Depression is a common, serious and in some cases life-threatening condition, affecting 350 million people globally.1 About 10-15% of the population will suffer from depression during their lifetime, and it occurs more frequently in women and the elderly. A number of treatments are, however, available for depression and it can be successfully treated in the majority of people.
Depression is the leading cause of disability worldwide, and is a major contributor to the global burden of disease.1 Sometimes, people become depressed following a particularly stressful period in their lives, such as the death of a close relative or friend, or after losing a job, and there is evidence that some people inherit an increased risk of depression.
Depression is often not recognised, which may have severe consequences for individuals suffering from depression, as well as their family members.
Depression is an illness that can seriously impair all aspects of a person’s life, including personal relationships, performance at work and enjoyment of leisure activities.
One of the features of depression which can make it difficult to diagnose, is that no two people will have exactly the same symptoms associated with the illness.
A number of symptoms are, however, commonly seen:
- Feelings of guilt and/or helplessness
- Feelings of anxiety
- Inability to concentrate or make decisions
- Reduced appetite
- Loss of interest in personal appearance
- Loss of interest in favourite activities
- Difficulty in sleeping (either falling asleep when first going to bed, or waking during the night and being unable to get back to sleep)
- Difficulty getting up in the morning
- Constant feelings of tiredness / lack of energy
- Changes in weight
- Physical symptoms, such as headache or backache.
These symptoms will, typically, develop over a period of several weeks or months, and several will be present at the same time.
A number of effective medicines and psychological interventions are available to treat depression, and the illness can be successfully treated in the majority of people.
By visiting your doctor and having your depression diagnosed, you have already taken the first step on the road to recovery.
There are many myths and misconceptions about depression.
It is important to know that depression is not:
- Just feeling ‘a bit down’
Depression has a profound effect on your everyday life.
- A sign of weakness
Depression is caused by an imbalance of special chemical substances in the brain, called neuro transmitters.
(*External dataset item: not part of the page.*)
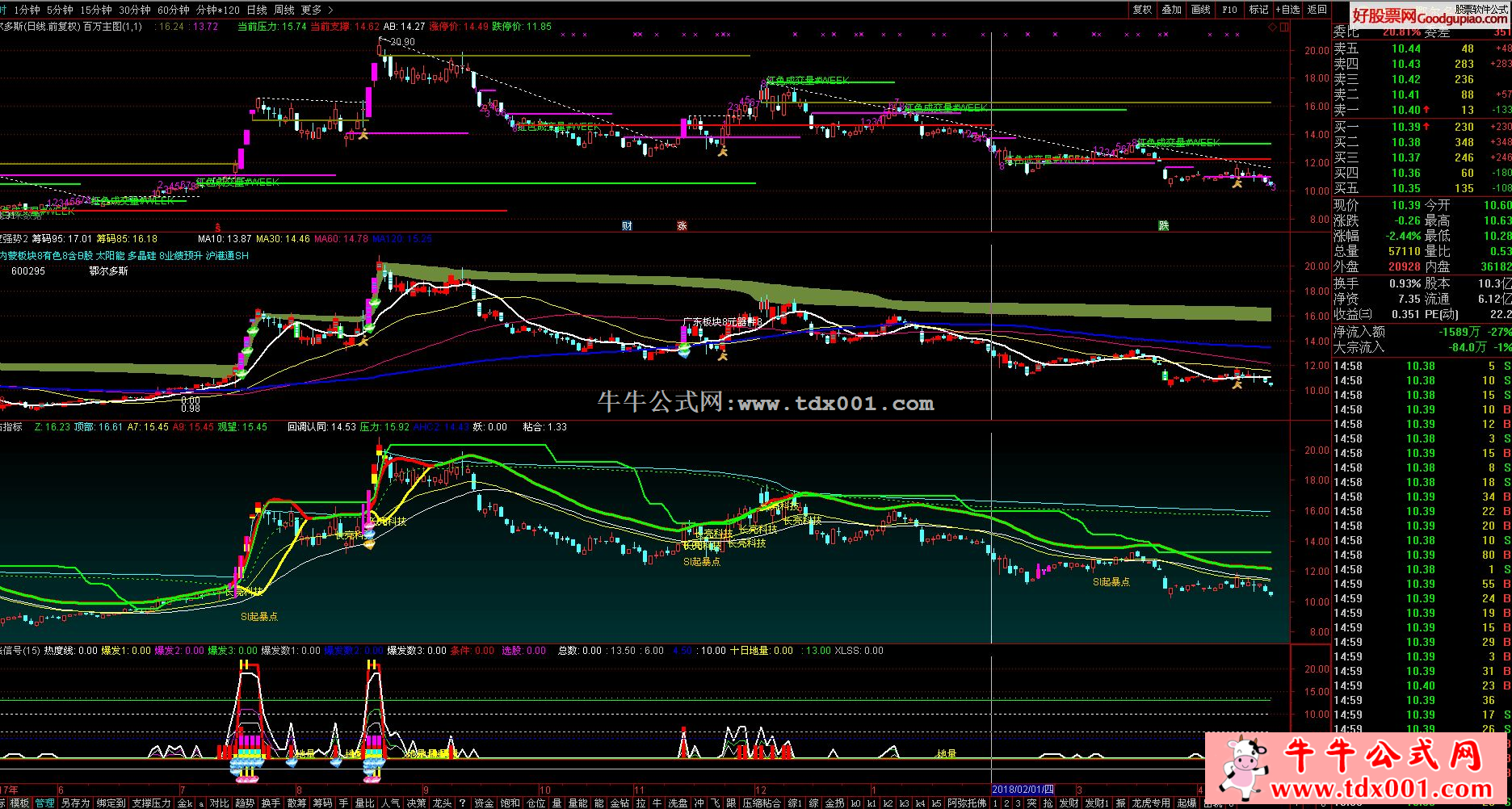Click the 标记 mark button
Screen dimensions: 1512x809
click(1258, 10)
Personality and stressful life may trigger the imbalance.
- A ‘punishment’ because you are a bad person
Depression is an illness that can affect anyone.
- Something to feel guilty about
Remember, depression is not your fault.
Burden in the workplace
Depression is the most predominant mental health problem among working-age patients.1
Depression in the workplace is a leading cause of lost work productivity due to e.g. sick leave and early retirement.
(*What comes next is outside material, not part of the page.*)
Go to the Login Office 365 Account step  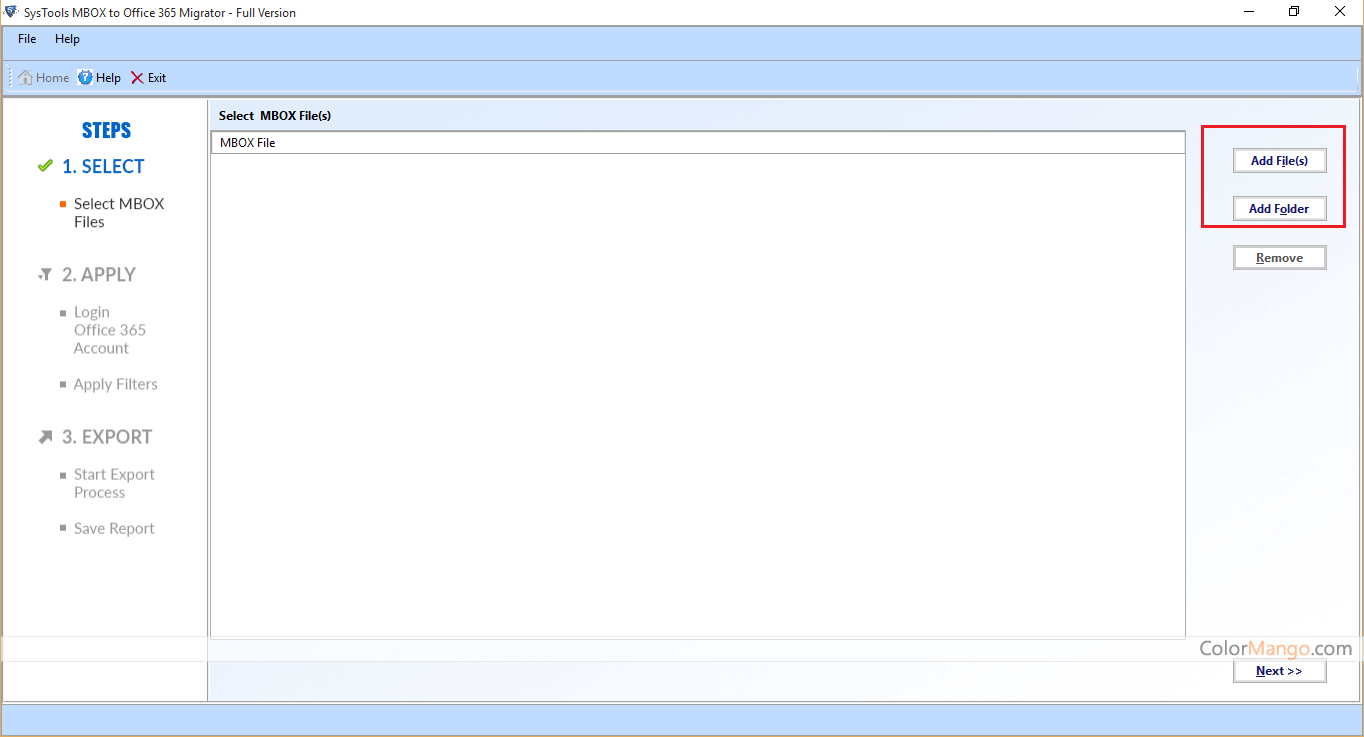pyautogui.click(x=109, y=330)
Workers with depression report an average 5.6 hours per week lost productivity.1
Absenteeism and presenteeism represent over 50% of all costs related to depression.1
Cognitive dysfunction is a frequent but less recognised part of depression. Its impact on QoL (Quality of Life) and ability to function professionally or socially can be very detrimental.
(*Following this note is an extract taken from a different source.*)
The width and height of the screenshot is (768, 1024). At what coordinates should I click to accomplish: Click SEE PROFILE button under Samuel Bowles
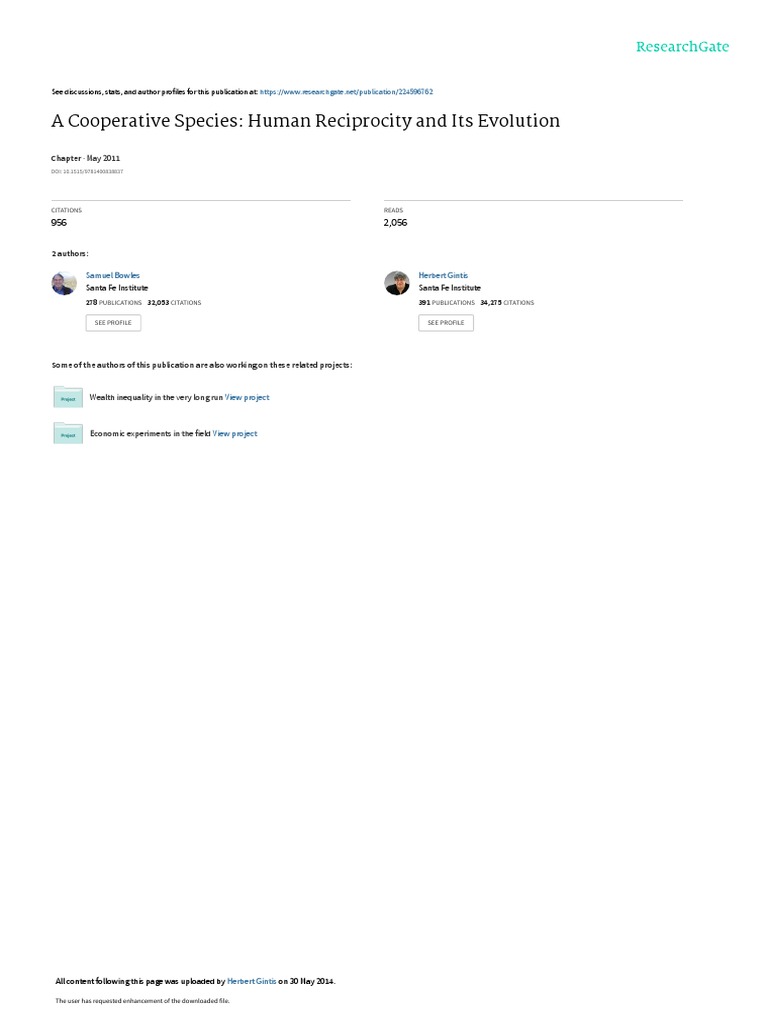click(113, 323)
Cognitive dysfunction is a key feature of depression, in both young and older adults, and has been reported to be present 94 % of the time during major depressive episodes.
The Stigma of Depression
Efforts must be made to tackle depression-related stigma so those afflicted are able to come forward and seek treatment.
Although awareness of the problem of depression has improved, the stigma attached to it remains.
A formal diagnosis of depression is not always made because sufferers fear being “labelled” as having a mental health problem. Therefore, most depression related problems tend to be referred to as “stress”.
Equally, stigma reduces the willingness of authorities to provide appropriate care.
Society needs to be better informed about depression, the symptoms and signs and the serious consequences of untreated depression.